■ TEXT
Nearing the height of the Omicron variant of COVID, many organizations that Teisher reached out to were unable to help at that time. It was then that Teisher took it upon herself to cook up some meals for the patient and deliver them to him herself.

Photo provided/Kelly Mifsud, Kelly Ann M Photography
“From there, I recruited some co-workers to help prepare and deliver meals, and I started a spreadsheet and started advertising on Facebook. And it just sort of grew from there,” she explained.
“I was delivering to some local seniors. I love to cook, and we often have too much, so that was another way that I was able to pilot the process with some of my own neighbors and I got really great feedback, especially from our local seniors who were living alone and they just no longer felt that there was a big need to make meals,” she explained.
Eat share officially became a 501C3 registered nonprofit in February of 2023, and currently serves Lycoming, Northumberland, Union and Snyder counties, and is always open to expanding, given that they have a strong enough volunteer presence.
“We’ll never offer meals somewhere where we don’t have a pretty good number of volunteers available because we try to never have to say no to a request,” Teisher said.
Unlike many social programs, there are no qualifications or preconditions that would prevent someone from receiving a meal from Eat Share.

■ ACTIONS TO TAKE
**a.** Transcribe the Eat Share passage from "Eat share officially" to "from Eat Share.".
**b.** Name every county that the Eat Share passage says the nonprofit currently serves.
**c.** According to the Eat Share passage, when did Eat Share officially become a 501C3 registered nonprofit?

Stored records:
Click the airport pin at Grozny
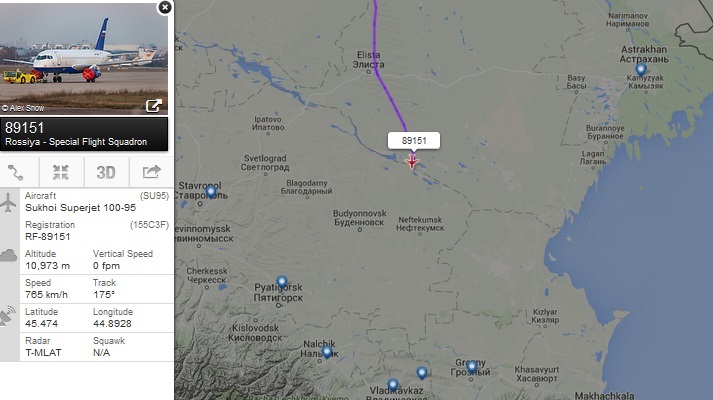Screen dimensions: 713x400 [x=472, y=366]
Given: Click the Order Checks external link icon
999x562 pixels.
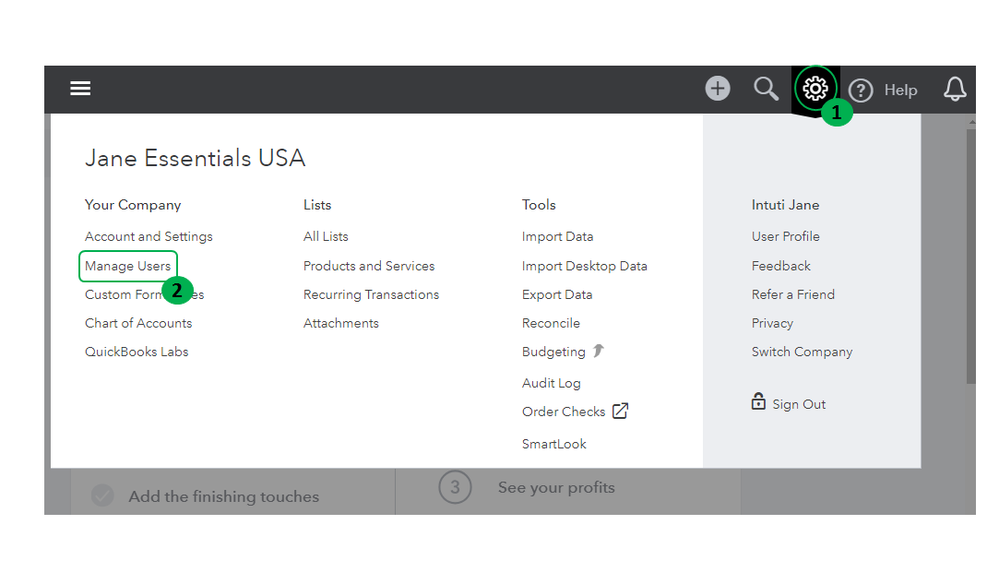Looking at the screenshot, I should pos(620,411).
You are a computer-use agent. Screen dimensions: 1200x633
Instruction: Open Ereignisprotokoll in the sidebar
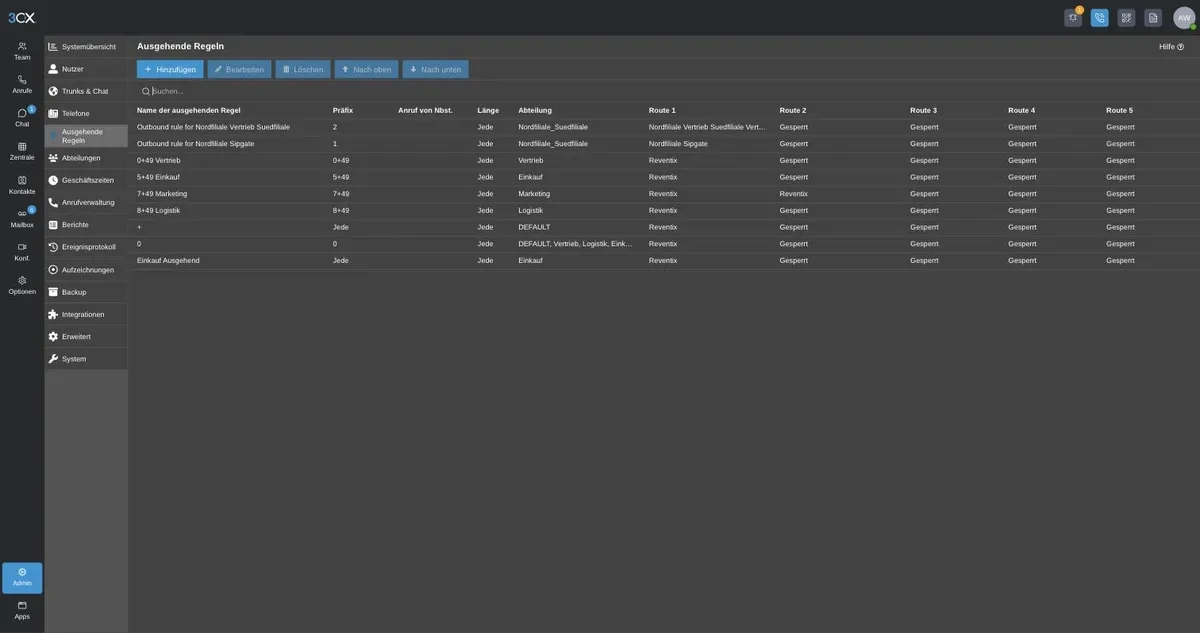coord(86,247)
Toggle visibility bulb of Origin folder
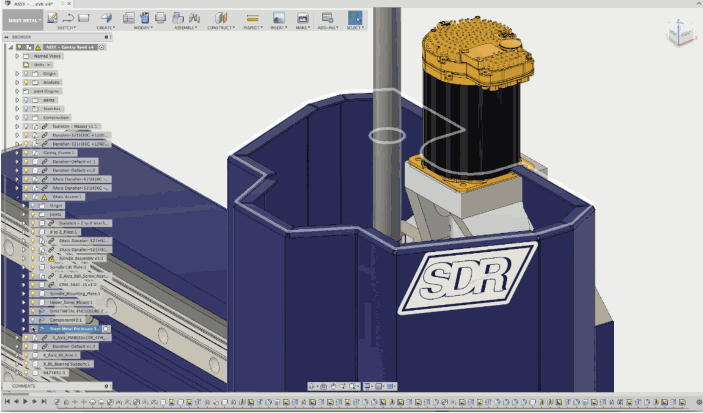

■ SOLUTIONS BY TASK
**a.**
Eat share officially became a 501C3 registered nonprofit in February of 2023, and currently serves Lycoming, Northumberland, Union and Snyder counties, and is always open to expanding, given that they have a strong enough volunteer presence.
“We’ll never offer meals somewhere where we don’t have a pretty good number of volunteers available because we try to never have to say no to a request,” Teisher said.
Unlike many social programs, there are no qualifications or preconditions that would prevent someone from receiving a meal from Eat Share.

**b.** Lycoming, Northumberland, Union, Snyder

**c.** In February of 2023.